=== Begin Enclosure ===

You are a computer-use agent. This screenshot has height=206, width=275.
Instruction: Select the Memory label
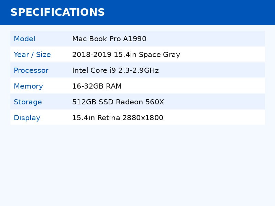click(29, 86)
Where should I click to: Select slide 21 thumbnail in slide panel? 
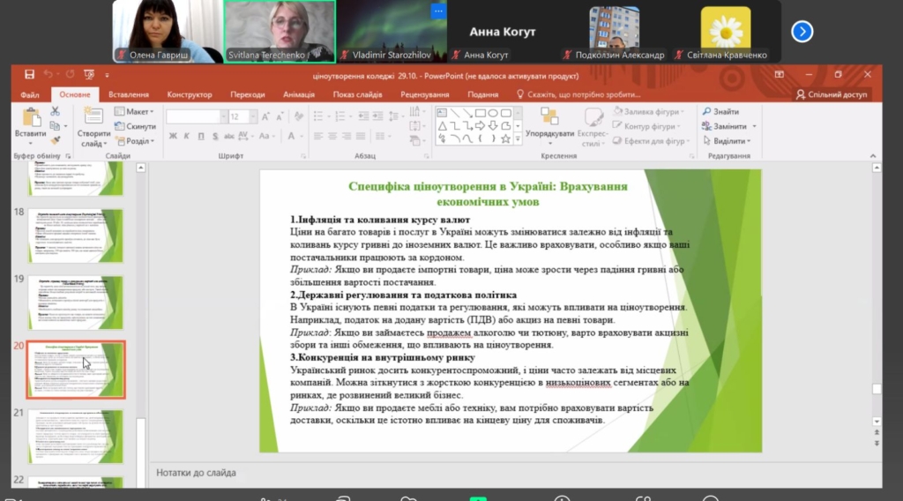tap(76, 436)
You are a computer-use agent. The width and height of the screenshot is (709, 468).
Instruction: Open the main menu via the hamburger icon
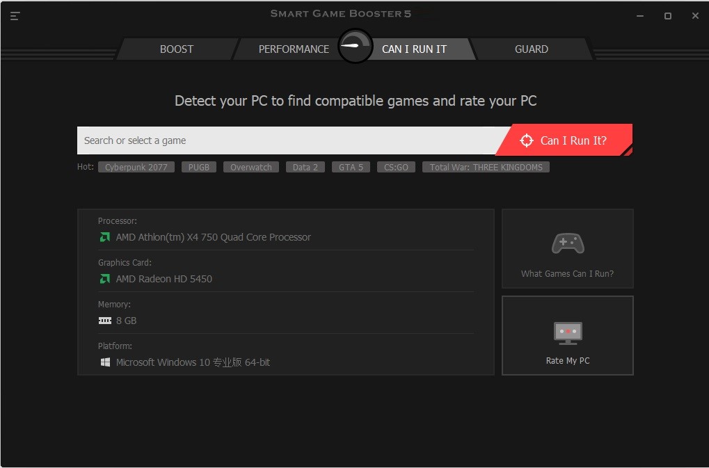tap(15, 15)
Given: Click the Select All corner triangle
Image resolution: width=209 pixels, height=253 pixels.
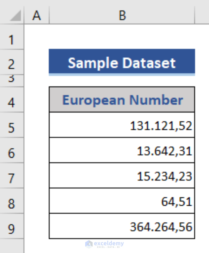Looking at the screenshot, I should coord(16,16).
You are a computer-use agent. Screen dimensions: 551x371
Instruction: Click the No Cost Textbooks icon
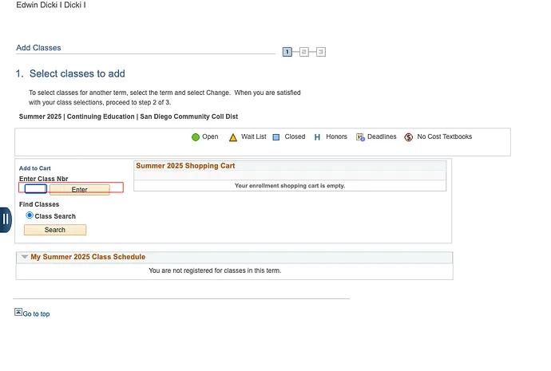coord(409,137)
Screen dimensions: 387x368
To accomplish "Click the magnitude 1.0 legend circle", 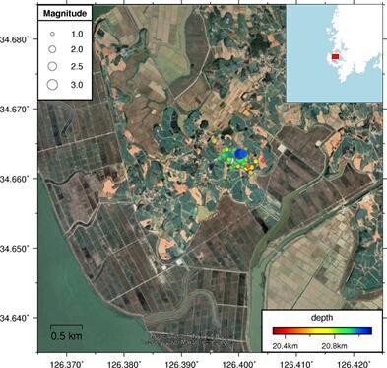I will [x=52, y=34].
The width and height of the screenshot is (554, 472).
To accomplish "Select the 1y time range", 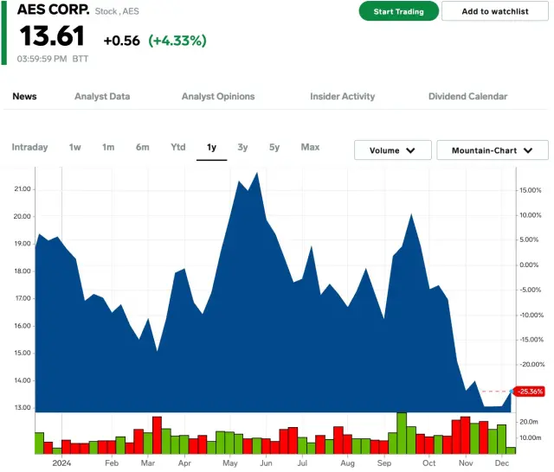I will (x=211, y=147).
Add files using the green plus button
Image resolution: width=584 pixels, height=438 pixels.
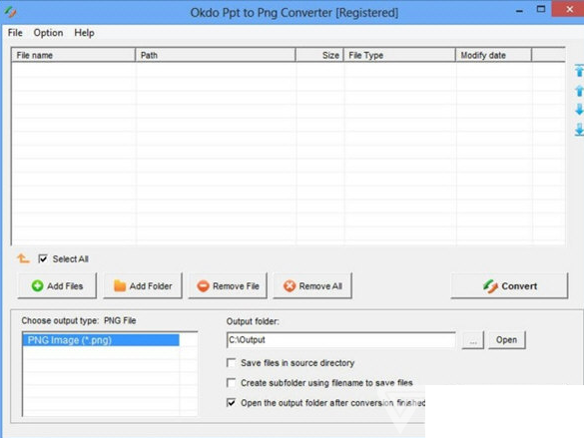pyautogui.click(x=57, y=285)
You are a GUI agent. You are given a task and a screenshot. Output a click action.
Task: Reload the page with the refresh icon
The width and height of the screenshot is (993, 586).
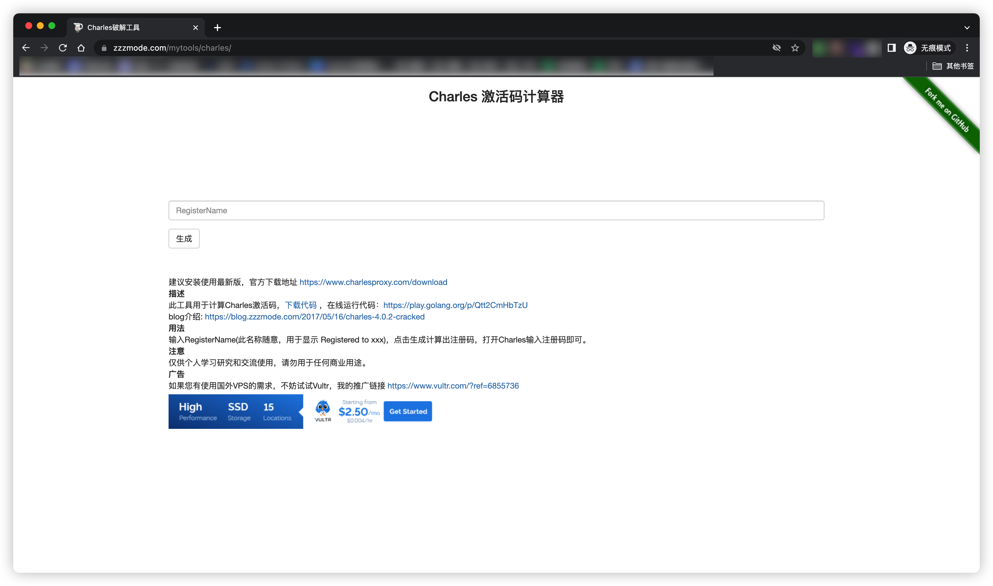click(x=63, y=48)
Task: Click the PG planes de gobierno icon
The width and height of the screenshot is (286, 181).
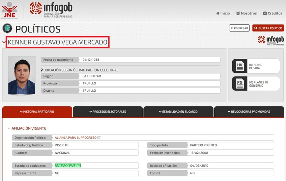Action: click(x=240, y=84)
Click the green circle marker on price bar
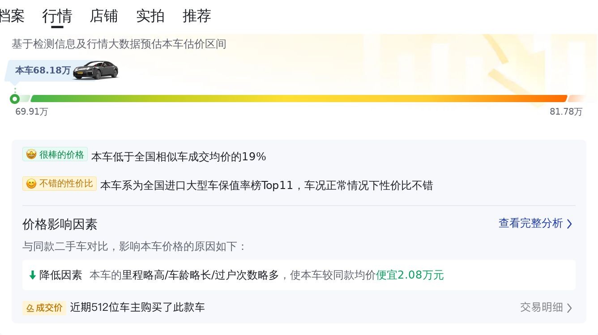This screenshot has width=598, height=335. 15,99
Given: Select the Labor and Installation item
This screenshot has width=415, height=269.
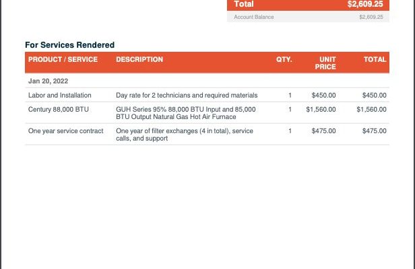Looking at the screenshot, I should point(60,95).
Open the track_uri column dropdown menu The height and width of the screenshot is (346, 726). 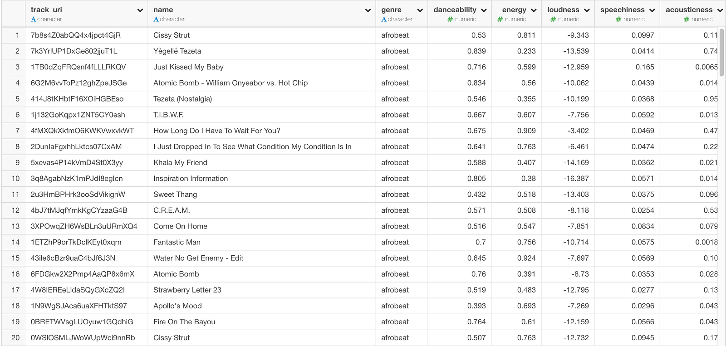coord(140,10)
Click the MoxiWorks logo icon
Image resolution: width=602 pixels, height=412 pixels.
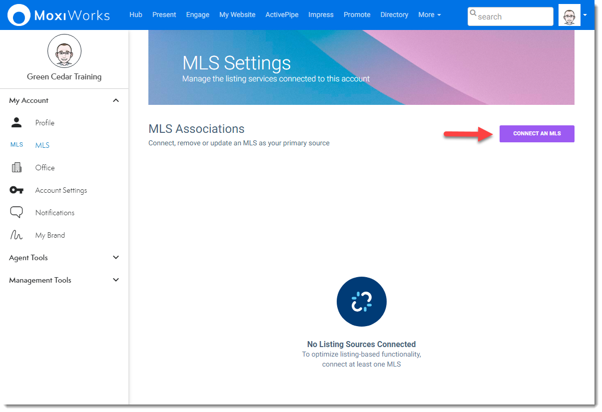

=== End Enclosure ===

## WHAT THE TASK ASKS
Find the string "agent" in the material above. Then copy each line that has it.

## ANSWER TO THE PROBLEM
You are a computer-use agent. This screenshot has height=206, width=275.
You are a computer-use agent. The width and height of the screenshot is (709, 468).
You are a computer-use agent. Screen dimensions: 551x371
You are a GUI agent. You are given a task and a screenshot. Output a click action.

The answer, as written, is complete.